するとその眼鏡の奥へ、まだ興奮の冷めない眼差しが下から詰め寄った。
「なんで……?」
ほぼ省略された要点は、優秀な花形にはしっかり汲み取れるようだ。
「ああ、近かったから。こっちでやってくれる分には決勝も来れるよ」
今日何故ここにいるかを要点とした答えに、流川も無表情ながら納得した素振りだが……
「なんで…………?」
続くなんでは、先程より切に訴えかけていた。
「……ああ、バイト始めたり教習所通い出したりで、暫く時間が空かなかったんだ。でも学校も慣れたし、夏休みは暇なくらいだよ」
にこやかに半年を明かすうちにも、二人の手は脚の陰に下ろされ、ずっとやきもきしていた指が隙間なく包まれた。

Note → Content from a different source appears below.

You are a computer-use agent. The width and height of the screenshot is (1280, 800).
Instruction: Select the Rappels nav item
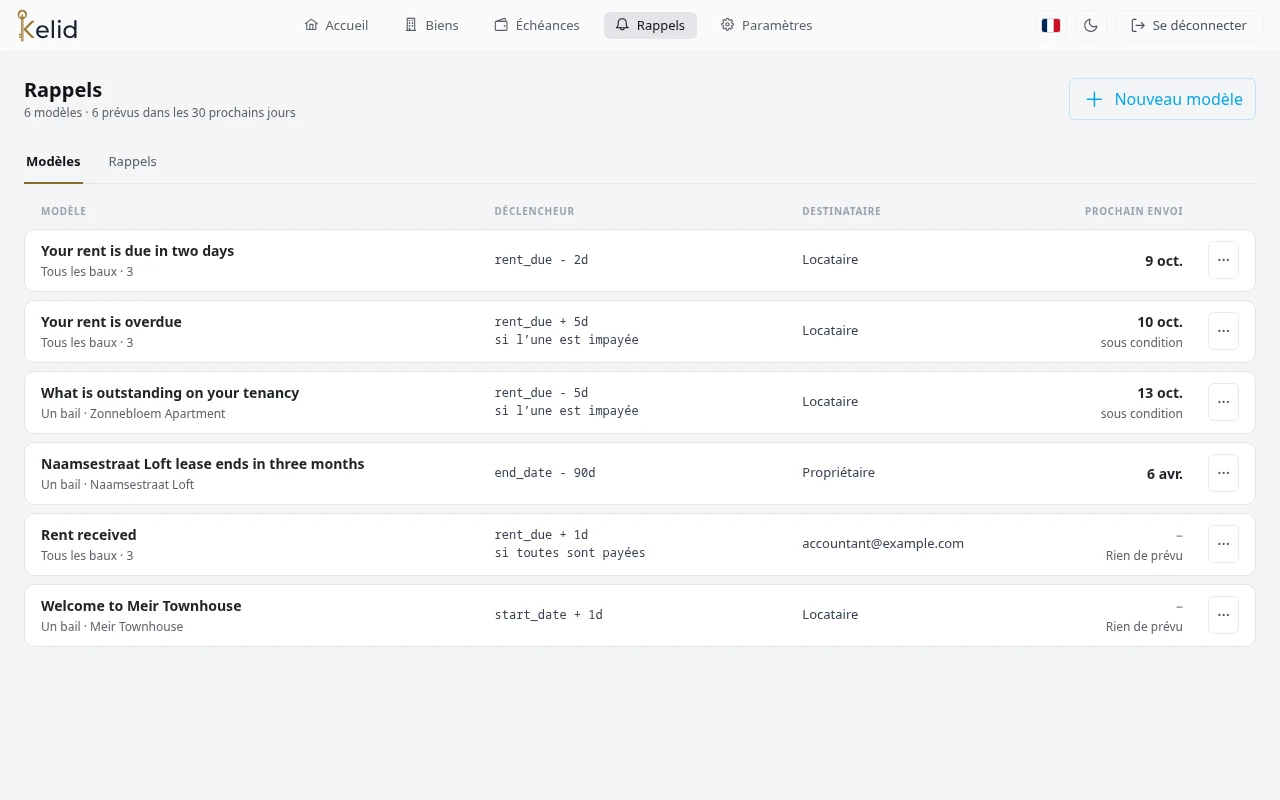point(650,26)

「今日にも車来るんだ。少し落ち着いたら、乗ってみるか?」
そう問いかけてから、花形は握るその手に視線を落とす。
「言っとくが、俺は居眠りはしない」
去年の事故を皮肉れば、流川は左の口角が少し持ち上がった。
そこに、遠くから彩子の声が響き渡った。
「流川ーっ! おーい流川ーっ!」
「流川くぅーん!」
流川が後方を振り向くと、二人のマネージャーが騒がしい客席に負けない声を張り上げている。
「流川、探されてるんじゃないか?」
いつの間にか離された手に流川は小さく舌打ち、フーッと吐き切る溜息を前に、花形はただ黙っていた。後輩を諭す微苦笑だけがそこに浮かんでいた。
「先輩……」
不満気に見上げた流川は傍を離れ、背中を返す間際に告げる。
「電話出て」
流川は去っていった。
「ああ。わかったよ」
赤のSHOHOKUが印字されたその背中へ、花形が囁くように応えた。
半年ぶりの再会は、前半終了のブザーより先に退場を強いられてしまった。

初日の全試合が終わると同時に、通路は退出する人で詰まり出す。がっくり肩を落とす者、すでに明日の話をする者も入り混じり玄関へと進む。
暫しがやつきの絶えない中、混雑ぶりを見計らうOB三人組は客席に着いたまま、並んで今日の試合を振り返っていた。
「仙道のヤツ、今日で一気に名を馳せたな」
「圧巻だったな。本来ならすでに知られててもおかしくないが、今年やっとってとこか」
「湘北も今年はベスト8も見えるだろう。はっ、神奈川最強じゃないか」
花形が冷ややかに笑う隣で、長谷川が月刊バスケを手に、インターハイ特集を見て言った。
「”去年山王を破ったあの湘北”……か。もうAランクだもんな」
「”今年はその湘北を破った陵南”ときた」
藤真も横からページを覗く。
「ウチも惜しかったんだけどな……」
すでに清掃に就くコートを見つめながら、彼は遠目に呟いた。
「さて、行くか」
空き始めた頃合を見て、花形は鞄を手に立ち上がった。そこでふと前方を見やれば、偶然目が合ったようだ。最前列で今日最も熱い声援を送っていた、少し騒がしいくらいの四人組。今後ろを振り向いたその一人、いつか原付に乗せてくれた彼に、花形は小さな会釈を投げかけた。一見強面の彼もまた、大量の紙吹雪片手に愛想笑いを浮かべていた。